* **TASK ITEM**
Every line of the material needs an exact copy, apart from the images.

* **PROVIDED DATA**
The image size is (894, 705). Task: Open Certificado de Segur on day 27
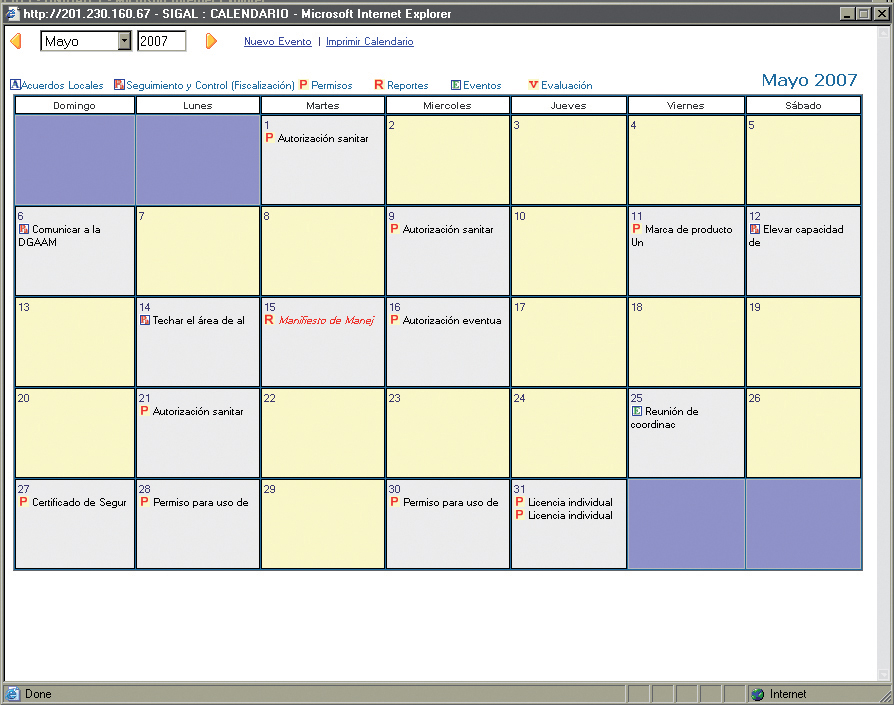point(79,503)
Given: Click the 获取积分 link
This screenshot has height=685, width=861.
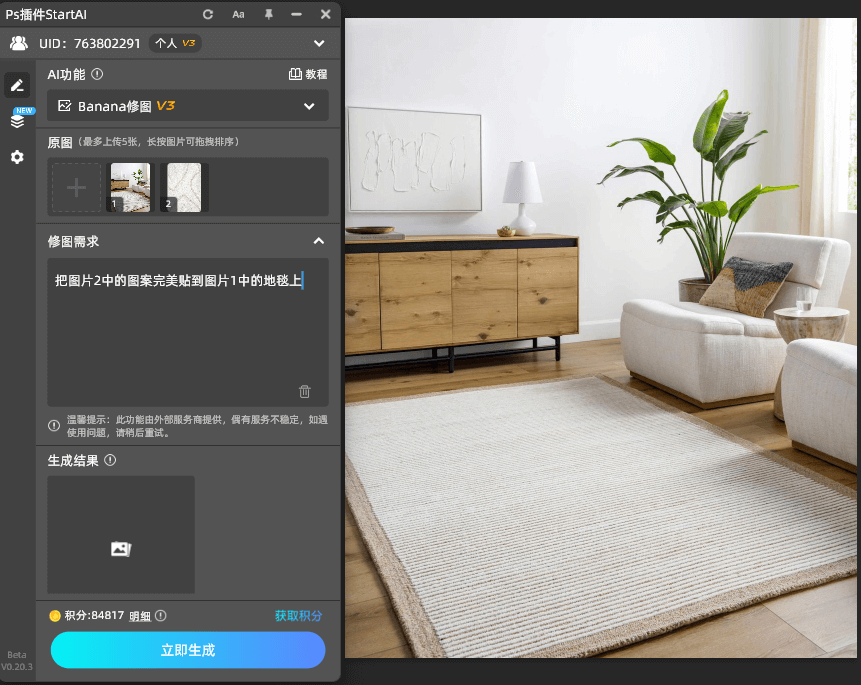Looking at the screenshot, I should [299, 616].
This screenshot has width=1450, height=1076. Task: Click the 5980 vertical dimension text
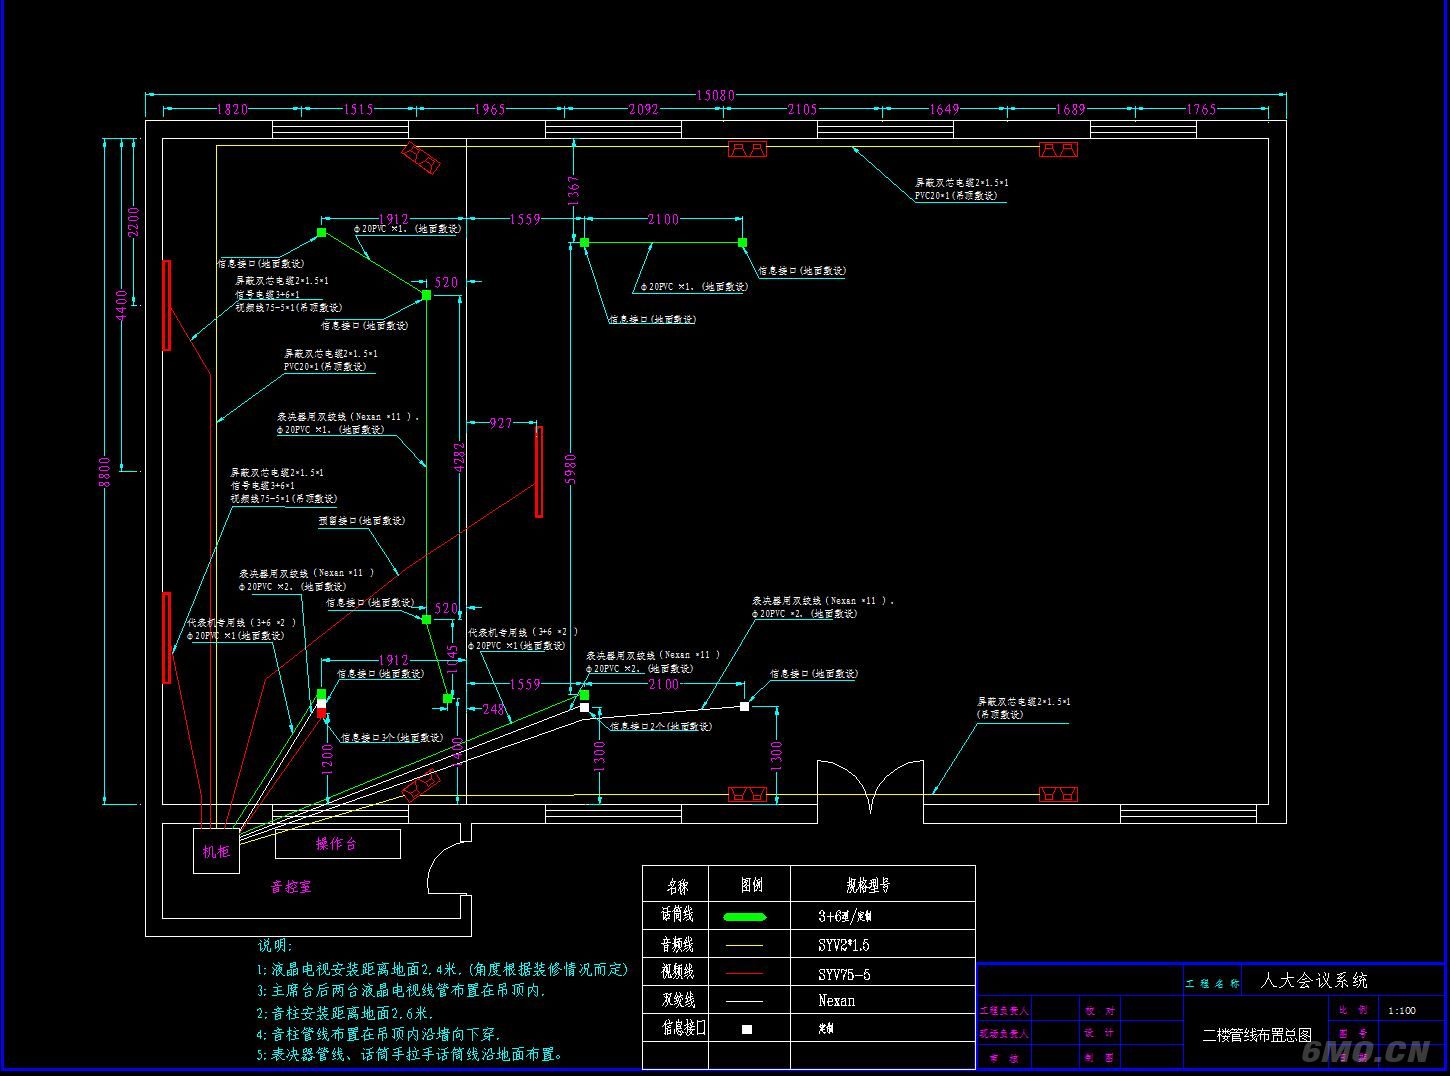570,470
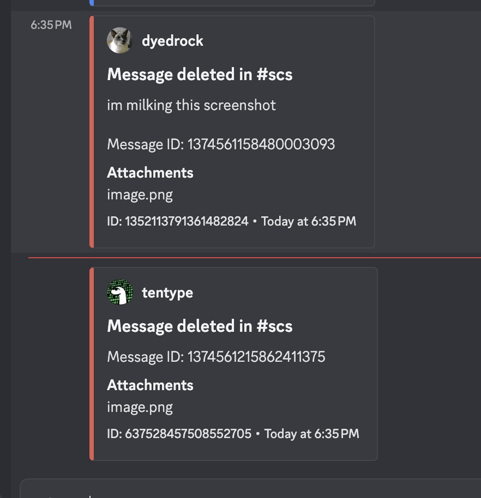Click Message ID 1374561215862411375
481x498 pixels.
point(216,357)
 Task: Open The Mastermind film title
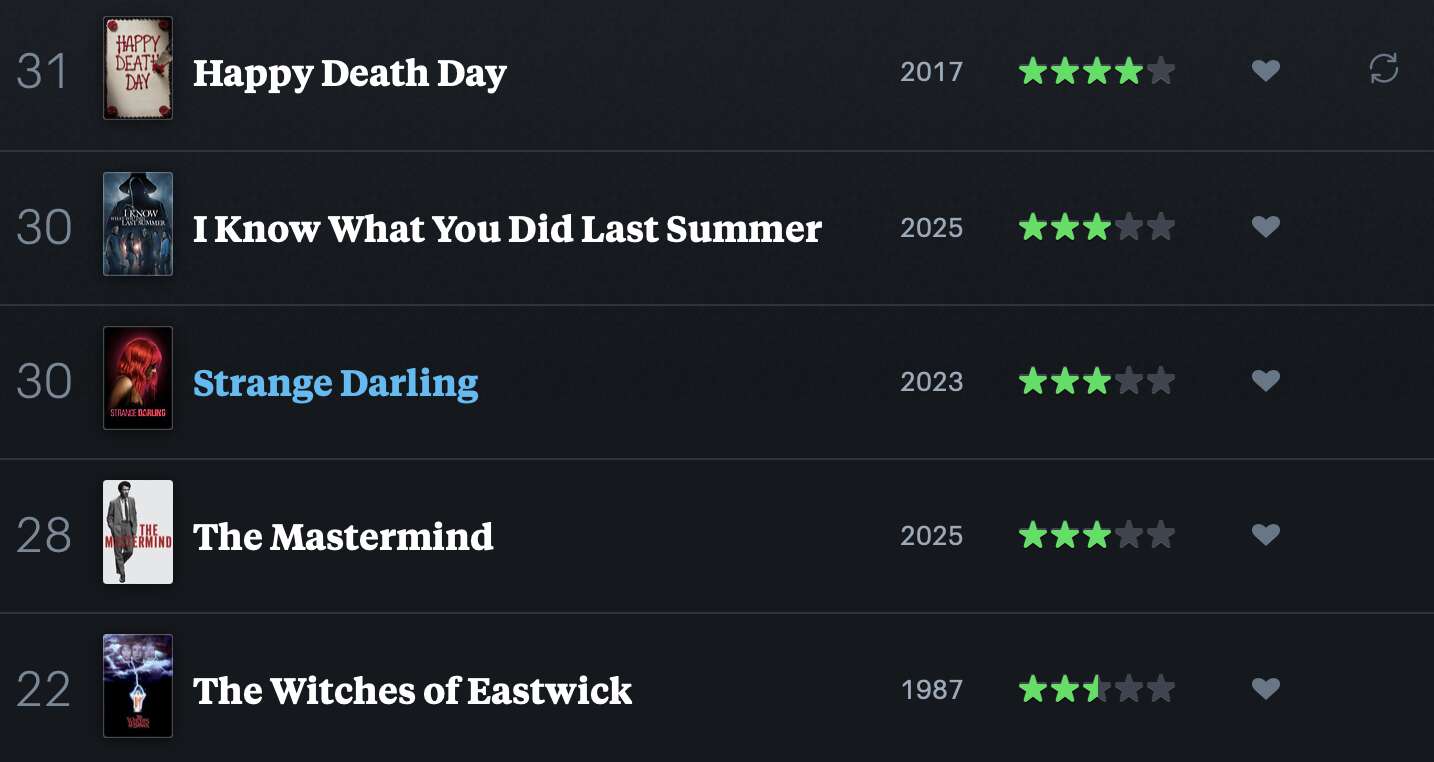[x=343, y=537]
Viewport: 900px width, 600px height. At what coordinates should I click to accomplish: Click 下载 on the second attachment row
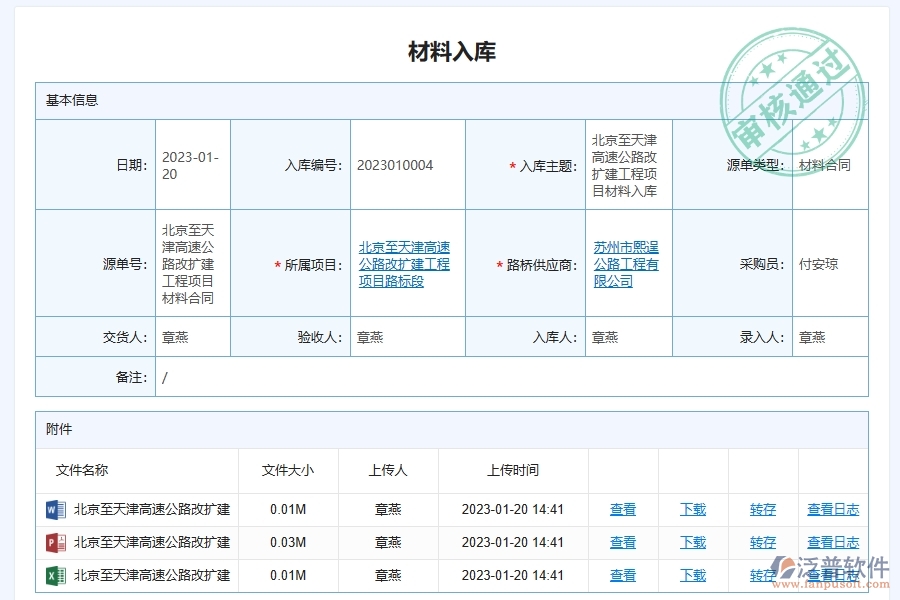pos(693,542)
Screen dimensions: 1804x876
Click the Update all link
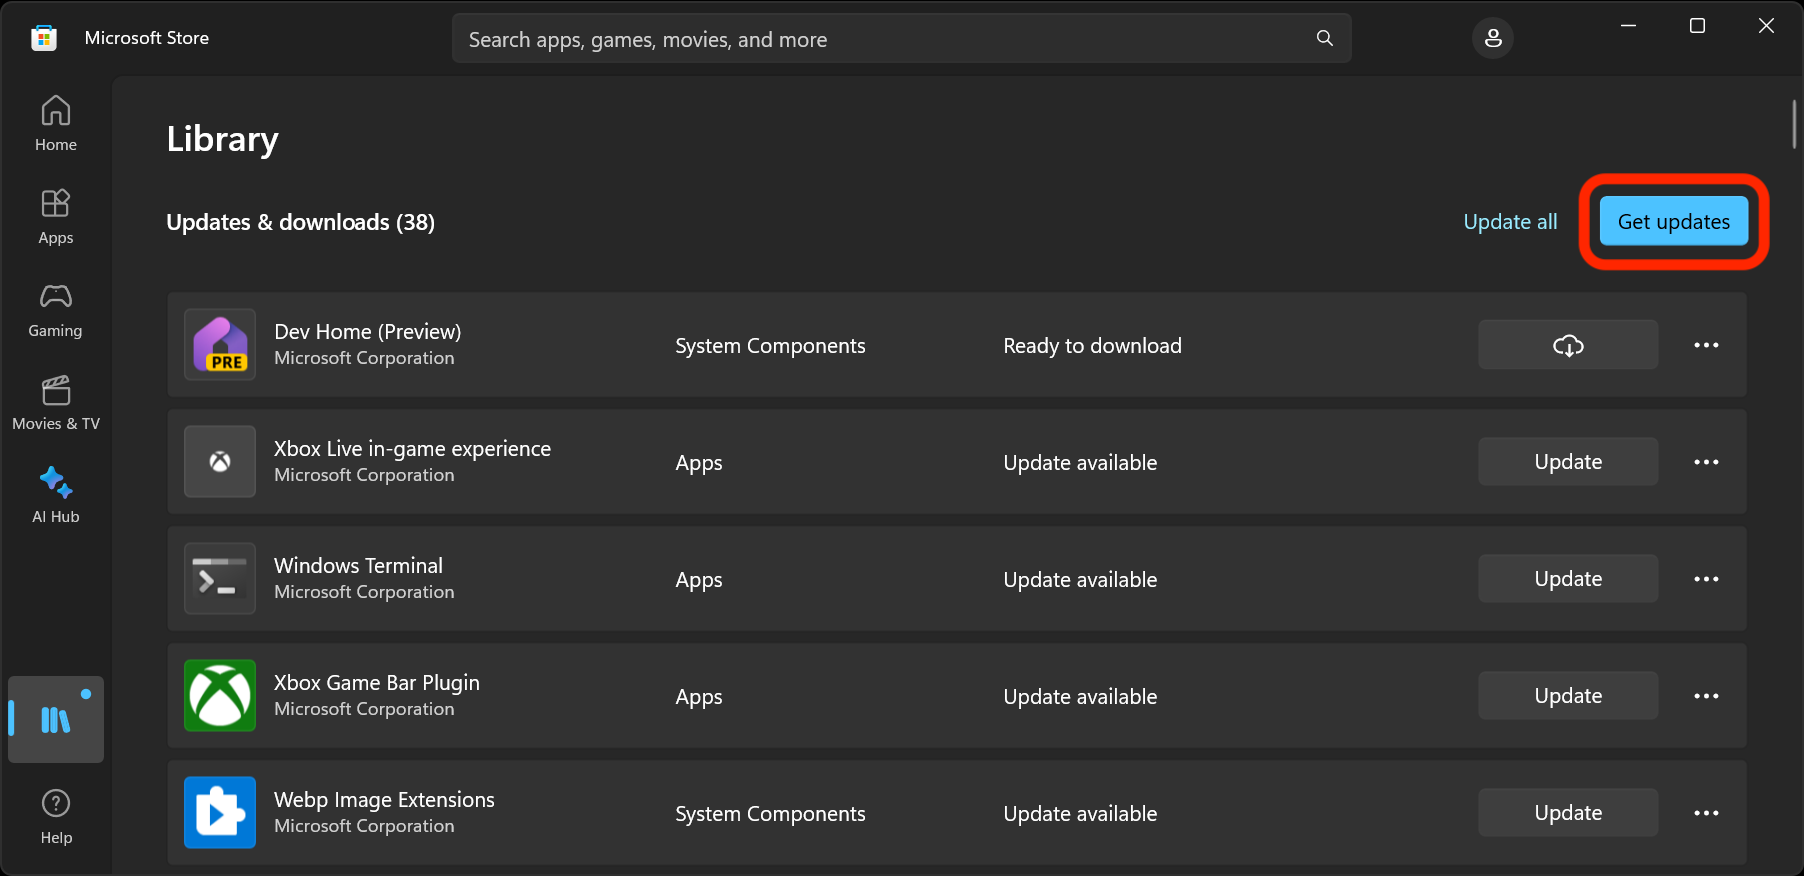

* **SOLUTION TO THIS EXERCISE**
The image size is (894, 705). Task: Open Certificado de Segur on day 27
point(79,503)
Given: Click the 获取积分 link
This screenshot has height=685, width=861.
Looking at the screenshot, I should [299, 616].
This screenshot has width=1450, height=1076. Task: Click the 5980 vertical dimension text
570,470
Click Message ID 1374561215862411375
481x498 pixels.
point(216,357)
 Task: Open The Mastermind film title
[x=343, y=537]
Viewport: 900px width, 600px height. At what coordinates should I click to accomplish: Click 下载 on the second attachment row
pos(693,542)
Screen dimensions: 1804x876
Click the Update all link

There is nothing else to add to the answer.